Dataset entries:
[Start of Attachment]

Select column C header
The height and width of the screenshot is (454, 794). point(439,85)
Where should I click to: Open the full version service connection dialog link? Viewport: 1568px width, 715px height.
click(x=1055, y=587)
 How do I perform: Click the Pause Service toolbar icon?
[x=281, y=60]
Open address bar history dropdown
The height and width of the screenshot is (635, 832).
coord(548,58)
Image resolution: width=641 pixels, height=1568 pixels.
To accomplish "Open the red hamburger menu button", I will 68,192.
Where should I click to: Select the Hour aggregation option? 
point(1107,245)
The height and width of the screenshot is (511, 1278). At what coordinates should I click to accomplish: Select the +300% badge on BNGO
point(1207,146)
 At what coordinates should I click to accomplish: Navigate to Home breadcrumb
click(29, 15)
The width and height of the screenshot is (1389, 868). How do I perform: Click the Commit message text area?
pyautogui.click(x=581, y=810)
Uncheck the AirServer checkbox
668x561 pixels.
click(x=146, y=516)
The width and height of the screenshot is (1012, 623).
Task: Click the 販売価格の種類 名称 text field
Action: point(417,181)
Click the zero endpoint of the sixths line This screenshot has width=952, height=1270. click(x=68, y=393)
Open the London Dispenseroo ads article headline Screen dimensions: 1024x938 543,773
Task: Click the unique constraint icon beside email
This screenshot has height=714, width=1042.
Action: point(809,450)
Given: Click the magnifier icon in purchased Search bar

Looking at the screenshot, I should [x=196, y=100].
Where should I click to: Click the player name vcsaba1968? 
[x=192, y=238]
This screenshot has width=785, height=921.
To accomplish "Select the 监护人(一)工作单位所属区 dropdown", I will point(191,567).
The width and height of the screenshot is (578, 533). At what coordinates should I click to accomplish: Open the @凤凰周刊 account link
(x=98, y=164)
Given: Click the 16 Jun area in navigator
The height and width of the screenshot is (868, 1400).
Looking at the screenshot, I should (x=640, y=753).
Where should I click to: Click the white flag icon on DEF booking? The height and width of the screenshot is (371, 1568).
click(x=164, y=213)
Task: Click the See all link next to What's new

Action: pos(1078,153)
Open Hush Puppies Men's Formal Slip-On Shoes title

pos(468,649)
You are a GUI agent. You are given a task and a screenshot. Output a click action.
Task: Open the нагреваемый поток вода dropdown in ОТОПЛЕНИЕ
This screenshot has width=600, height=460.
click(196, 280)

[End of Attachment]

Task directions —
Check each line above for the string "will" and show the ones that have it.

Written solution —
To accomplish "Open the red hamburger menu button", I will 68,192.
To accomplish "Select the 监护人(一)工作单位所属区 dropdown", I will point(191,567).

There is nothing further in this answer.